2. They’re all talking about themselves, whatever it is that they’re saying.

3. The mise-en-scène is established very quickly. There is no exposition: anything that needs explaining is left for later on, scene 2 or 3.

4. Don’t be afraid of wasting gags – just toss them out all over the place. Profligacy is economy.

5. Don’t be afraid of the surface. It’s like pennies. Look after it and the depths might just look after themselves.

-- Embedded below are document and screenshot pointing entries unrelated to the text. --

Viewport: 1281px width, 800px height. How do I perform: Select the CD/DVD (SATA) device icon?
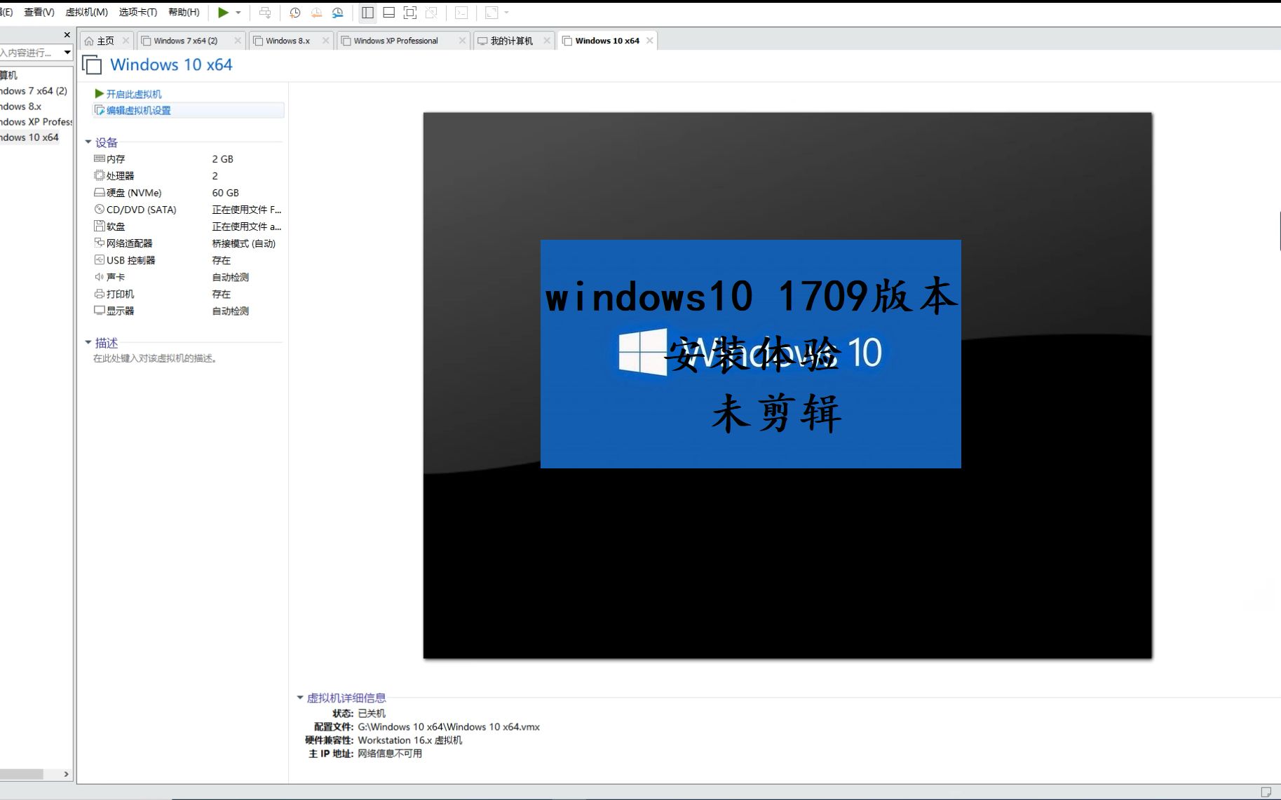[x=100, y=209]
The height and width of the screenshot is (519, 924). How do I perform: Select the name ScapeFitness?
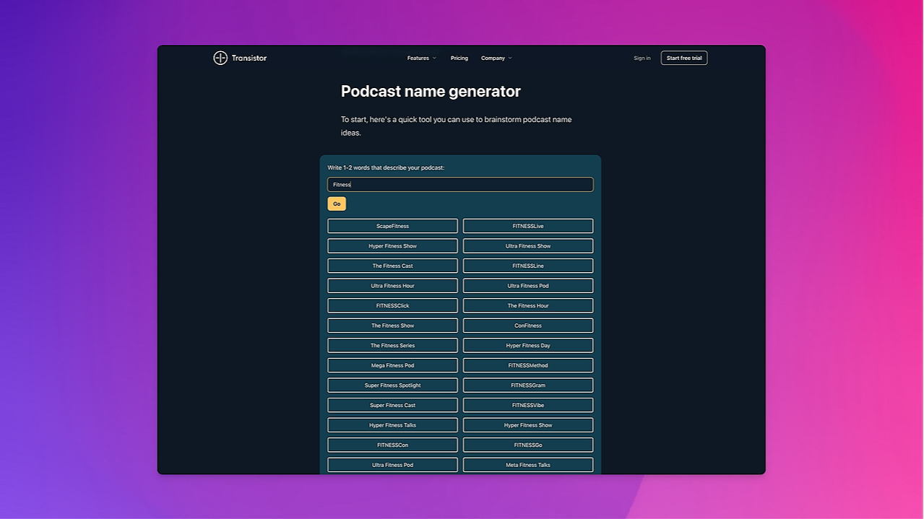point(392,226)
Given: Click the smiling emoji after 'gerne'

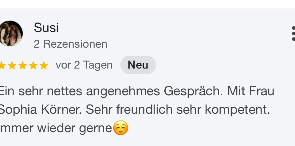Looking at the screenshot, I should pyautogui.click(x=120, y=128).
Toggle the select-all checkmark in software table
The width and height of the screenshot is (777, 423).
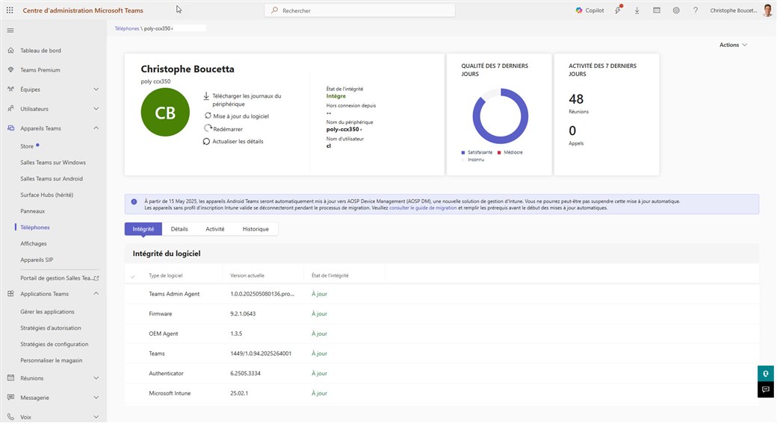tap(133, 276)
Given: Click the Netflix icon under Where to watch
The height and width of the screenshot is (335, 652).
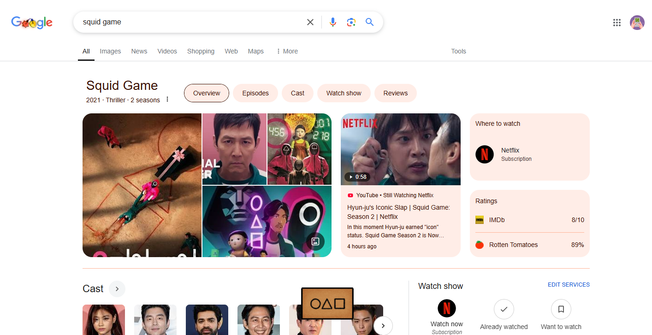Looking at the screenshot, I should pyautogui.click(x=485, y=154).
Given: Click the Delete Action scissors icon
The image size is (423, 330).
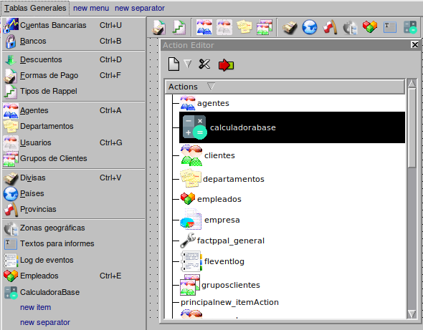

6. Just as a point: note how many of the great things about Frasier are sight gags – based on performance, as in Niles’ facial expressions etc. If you were writing for radio, you’d want to include sound gags. And on the page, you just want things that move as fast as the reader’s eye, otherwise they’ll have to slow down and it won’t be funny any more. Unless you go for the slow burn, as below:

7. The running gag. Repeat the motif, wring it out, and never forget about bathos. Set it up and knock it down. Frasier, with its characterisations based on pretension, is great at bathos.

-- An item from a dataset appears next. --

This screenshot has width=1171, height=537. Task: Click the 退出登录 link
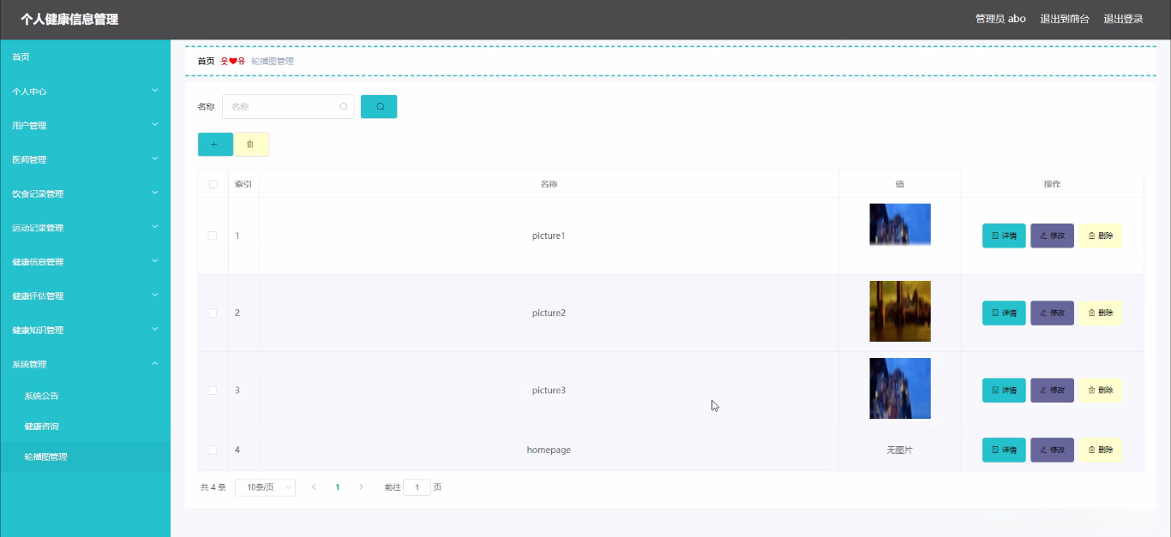coord(1123,19)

8. You can cover a hell of a lot of ground in very few words.

9. Frasier and Charlie Brown. Why didn’t I see it before???

4 Comments

  • Katy, can I just say *I* enjoyed this analysis being a fan of both Peanuts as a kid and Frasier as an ‘adult’. I also liked your stuff about Michael Jackson recently. Just letting you know I’m here quietly agreeing, not really a fan of blogs – but I like this one. Bet you’re relieved to hear that ;)

  • Hey, Laura, you’re a star! Thanks. I know I shamed you into commenting and I feel a little sheepish about that, but hey – it’s nice to see you! :)

  • I’m just catching up with blogs, being without my desktop, and having only just hooked up my laptop to the world. So that’s the excuse for not commenting earlier. I like your analysis, and it seems to me to apply to a lot of American comedies as compared with British ones. I think back to the early Cheers series, where the quality of the writing was very high. It too had running gags, running characters, and a constant flow of throw-away humor. Plus the actors played their characters seriously, which made them funny. Too many British comedy actors play their roles for laughs, and consequently aren’t so funny, IMNSHO.

  • I don’t read blogs much myself, but I’m glad I stumbled into this one! I’ve just started to watch Frasier and really appreciated your thoughts on the structure of the show–it’s quite fun to see someone take it apart and give a tour of the inner workings. Thanks for a wonderful few minutes.